Re: LogwrtResult contended spinlock - Mailing list pgsql-hackers

From Alvaro Herrera
Subject Re: LogwrtResult contended spinlock
Date
Msg-id 20210202231919.GA23288@alvherre.pgsql
Whole thread Raw
In response to Re: LogwrtResult contended spinlock  (Andres Freund <andres@anarazel.de>)
Responses Re: LogwrtResult contended spinlock  (Andres Freund <andres@anarazel.de>)
Re: LogwrtResult contended spinlock  (Jaime Casanova <jcasanov@systemguards.com.ec>)
List pgsql-hackers
Hello,

So I addressed about half of your comments in this version merely by
fixing silly bugs.  The problem I had which I described as
"synchronization fails" was one of those silly bugs.

So in further thinking, it seems simpler to make only LogwrtResult
atomic, and leave LogwrtRqst as currently, using the spinlock.  This
should solve the contention problem we saw at the customer (but I've
asked Jaime very nicely to do a test run, if possible, to confirm).

For things like logical replication, which call GetFlushRecPtr() very
frequently (causing the spinlock issue we saw) it is good, because we're
no longer hitting the spinlock at all in that case.
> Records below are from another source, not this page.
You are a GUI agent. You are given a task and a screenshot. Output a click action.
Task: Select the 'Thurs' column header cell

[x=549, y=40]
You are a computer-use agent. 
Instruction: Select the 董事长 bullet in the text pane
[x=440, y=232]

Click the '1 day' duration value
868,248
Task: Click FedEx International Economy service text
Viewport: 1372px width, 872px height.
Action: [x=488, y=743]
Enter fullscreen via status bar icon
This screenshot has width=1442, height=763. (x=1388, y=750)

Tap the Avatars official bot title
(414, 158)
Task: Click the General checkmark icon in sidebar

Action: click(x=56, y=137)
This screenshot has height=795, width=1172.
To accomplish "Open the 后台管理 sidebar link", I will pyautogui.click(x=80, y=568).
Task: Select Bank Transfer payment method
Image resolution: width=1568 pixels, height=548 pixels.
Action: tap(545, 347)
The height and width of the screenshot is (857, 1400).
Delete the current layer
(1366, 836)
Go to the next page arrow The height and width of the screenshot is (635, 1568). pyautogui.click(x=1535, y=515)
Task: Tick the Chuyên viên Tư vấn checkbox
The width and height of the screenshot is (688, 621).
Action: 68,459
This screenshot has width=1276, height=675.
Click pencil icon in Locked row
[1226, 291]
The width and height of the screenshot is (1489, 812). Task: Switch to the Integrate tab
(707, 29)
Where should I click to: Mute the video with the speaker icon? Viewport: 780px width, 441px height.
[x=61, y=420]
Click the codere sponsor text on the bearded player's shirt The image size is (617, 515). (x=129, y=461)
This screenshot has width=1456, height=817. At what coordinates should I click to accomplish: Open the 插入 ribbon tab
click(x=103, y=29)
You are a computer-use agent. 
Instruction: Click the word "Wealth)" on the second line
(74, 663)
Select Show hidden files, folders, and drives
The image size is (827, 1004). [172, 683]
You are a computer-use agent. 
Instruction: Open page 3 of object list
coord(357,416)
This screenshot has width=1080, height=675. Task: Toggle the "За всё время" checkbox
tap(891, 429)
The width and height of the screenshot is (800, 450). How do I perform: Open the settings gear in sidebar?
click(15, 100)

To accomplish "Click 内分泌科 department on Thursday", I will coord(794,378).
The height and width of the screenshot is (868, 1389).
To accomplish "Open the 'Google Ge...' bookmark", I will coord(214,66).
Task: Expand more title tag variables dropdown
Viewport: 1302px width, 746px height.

I have another (pretty mechanical) patch that renames LogwrtResult.Write
to LogWriteResult and LogwrtResult.Flush to LogFlushResult.  That more
clearly shows that we're no longer updating them on unison.  Didn't want
to attach here because I didn't rebase on current one.  But it seems
logical: there's no longer any point in doing struct assignment, which
is the only thing that stuff was good for.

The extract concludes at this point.